:: Task details ::
Going through the material below, output exactly the lines from the one containing "Task: Open the Chrome three-dot menu" through the one containing "Click trash icon for End of head tag", and no pictures.

:: Supplied data ::
== Segment start ==

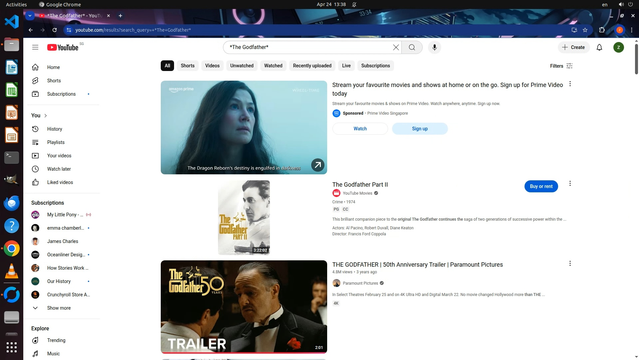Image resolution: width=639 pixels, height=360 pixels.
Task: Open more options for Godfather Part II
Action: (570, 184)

== Segment end ==
== Segment start ==

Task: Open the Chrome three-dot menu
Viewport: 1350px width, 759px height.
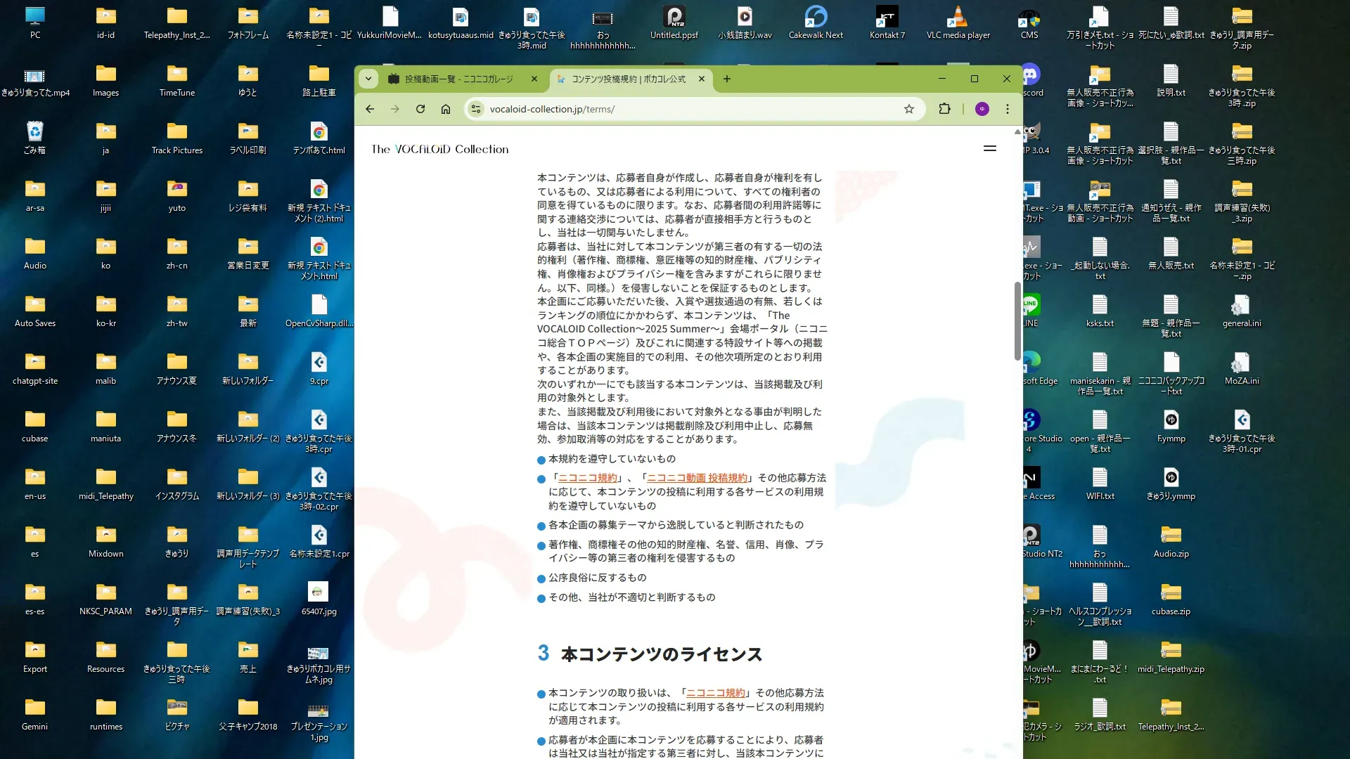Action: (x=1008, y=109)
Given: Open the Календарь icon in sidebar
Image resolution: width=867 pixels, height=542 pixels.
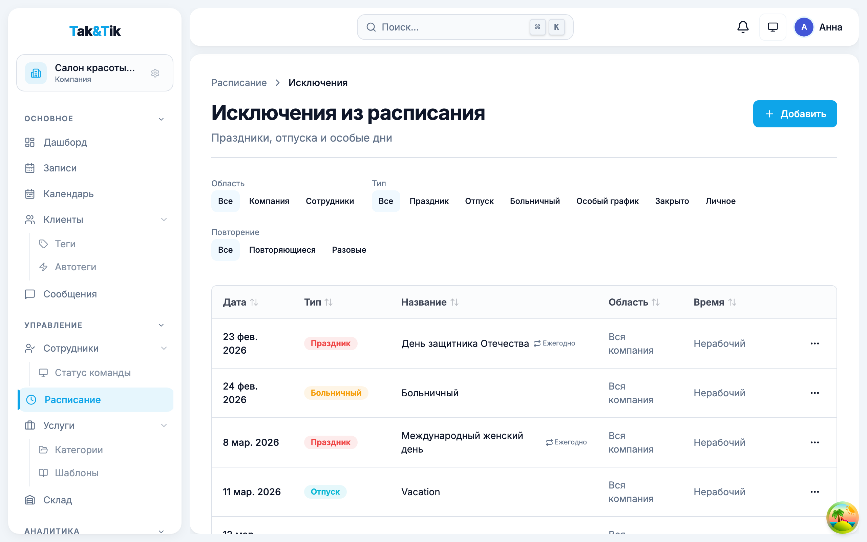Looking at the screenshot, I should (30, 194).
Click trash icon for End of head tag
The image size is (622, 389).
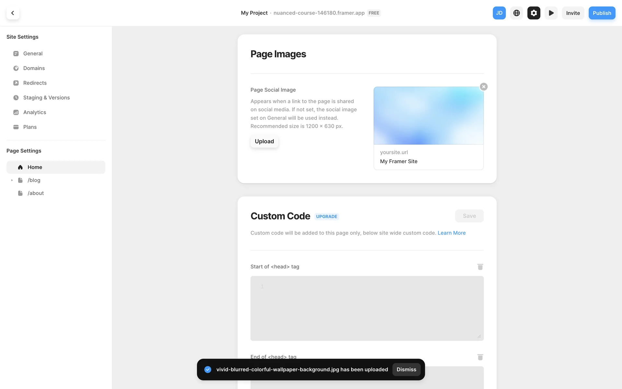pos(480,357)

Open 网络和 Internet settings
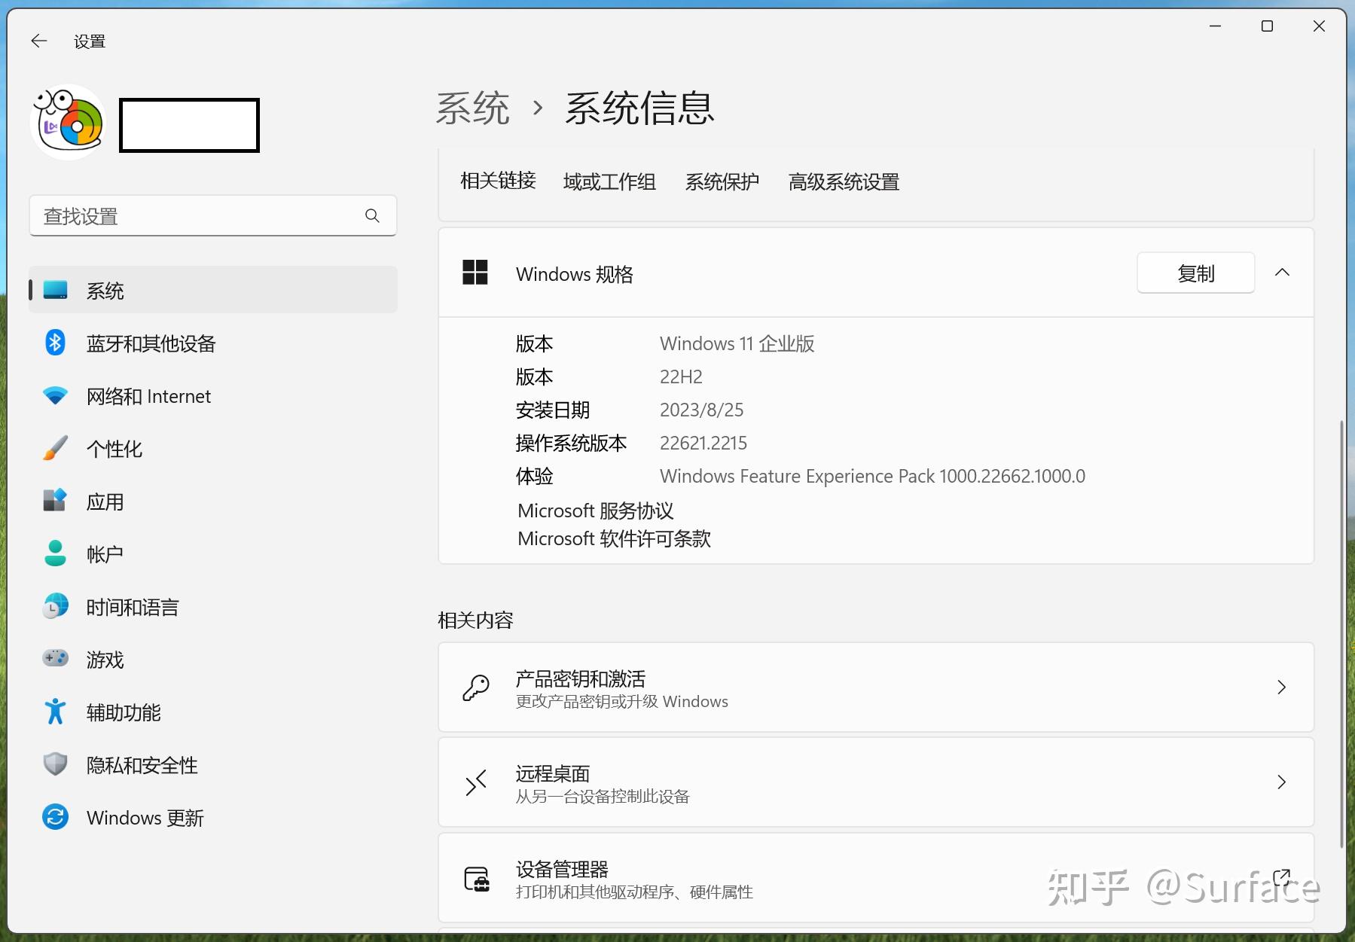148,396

== Segment end ==
== Segment start ==

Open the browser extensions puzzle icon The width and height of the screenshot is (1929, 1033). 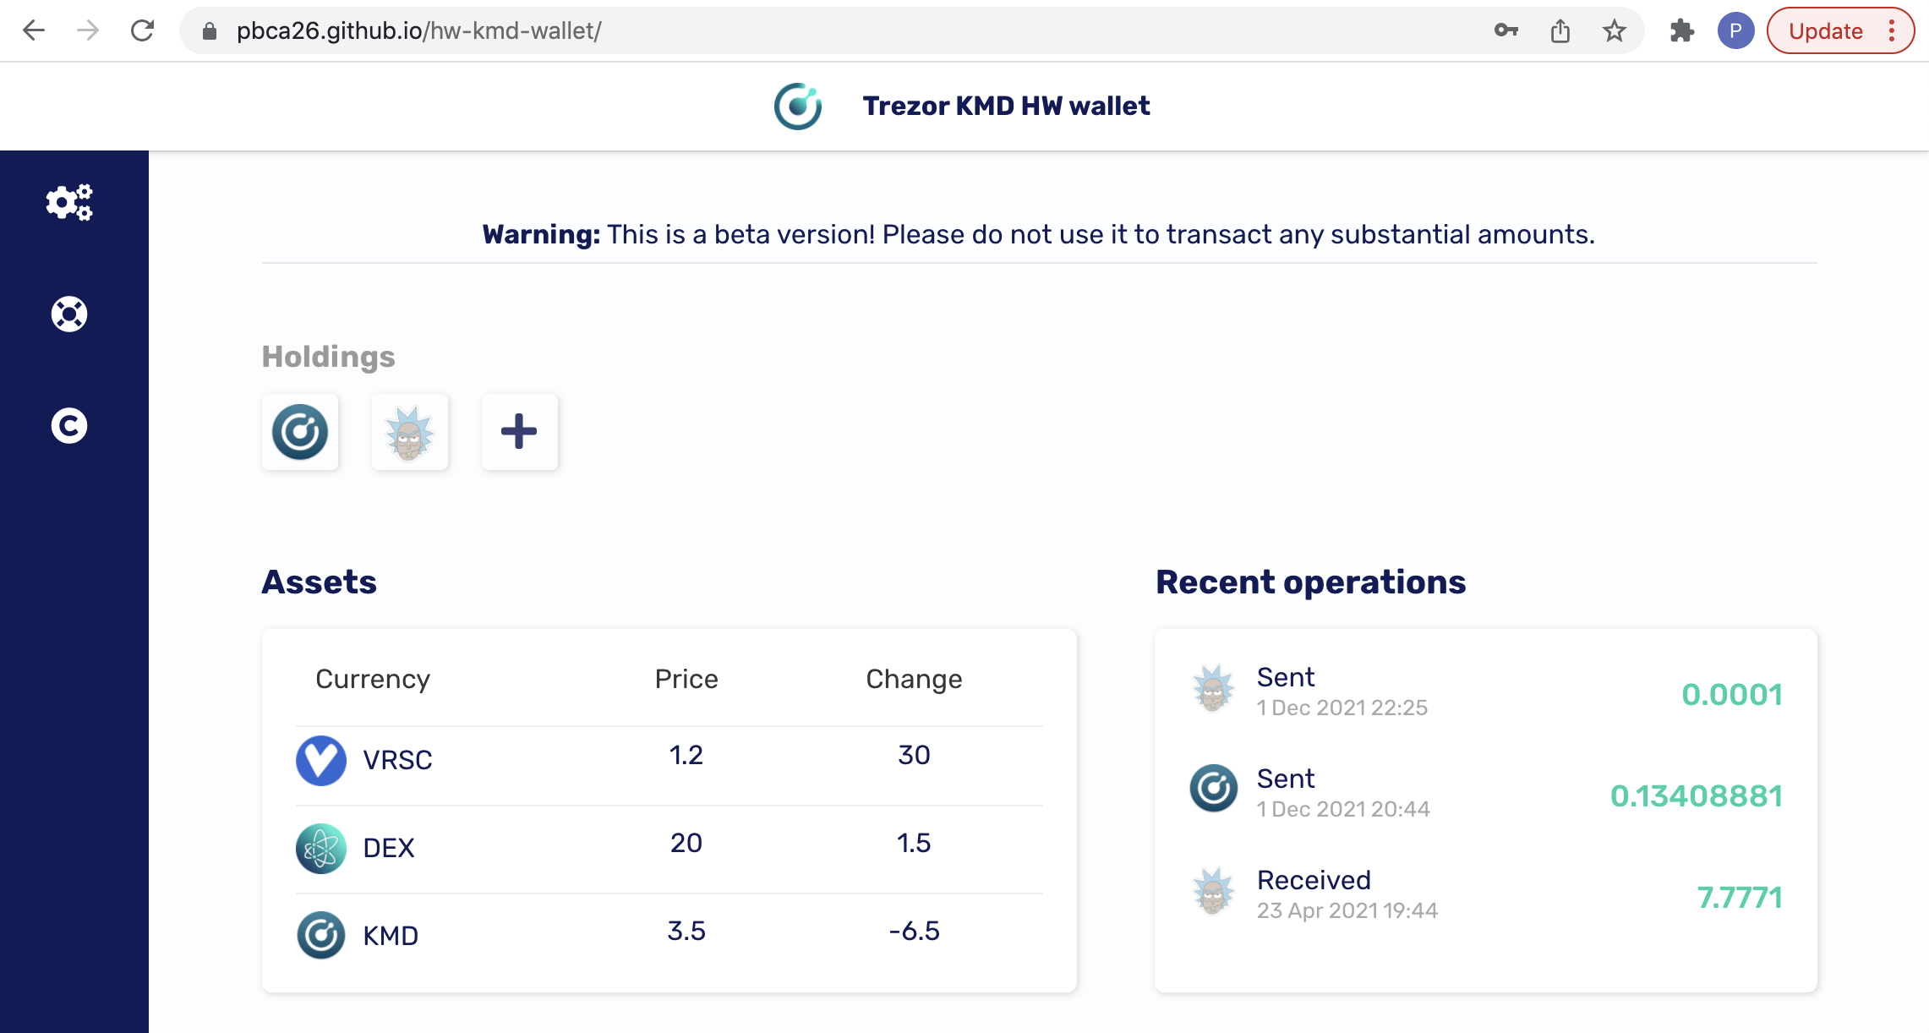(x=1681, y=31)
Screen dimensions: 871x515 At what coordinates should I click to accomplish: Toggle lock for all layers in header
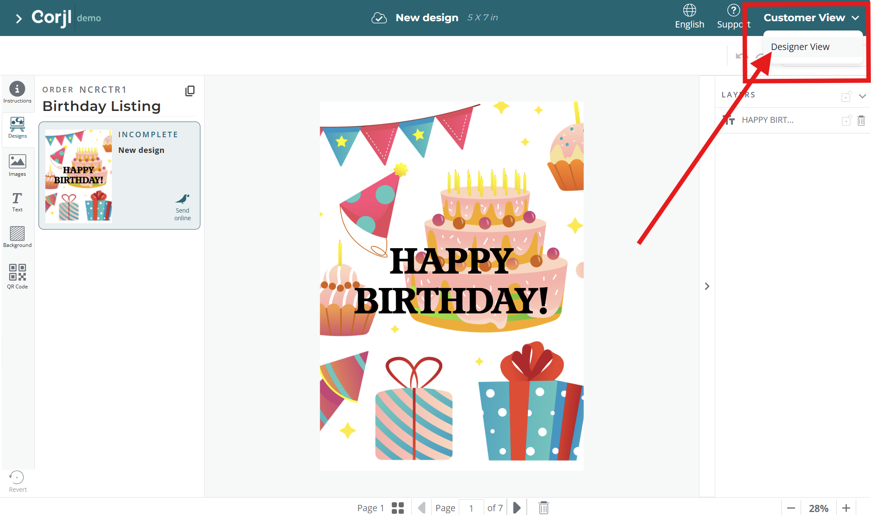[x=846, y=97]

== Segment end ==

:: Result of this exercise ::
Task: Open the Chrome three-dot menu
Viewport: 1350px width, 759px height.
Action: (x=1008, y=109)
Given: Open the Календарь icon in sidebar
Image resolution: width=867 pixels, height=542 pixels.
Looking at the screenshot, I should (30, 194).
Click trash icon for End of head tag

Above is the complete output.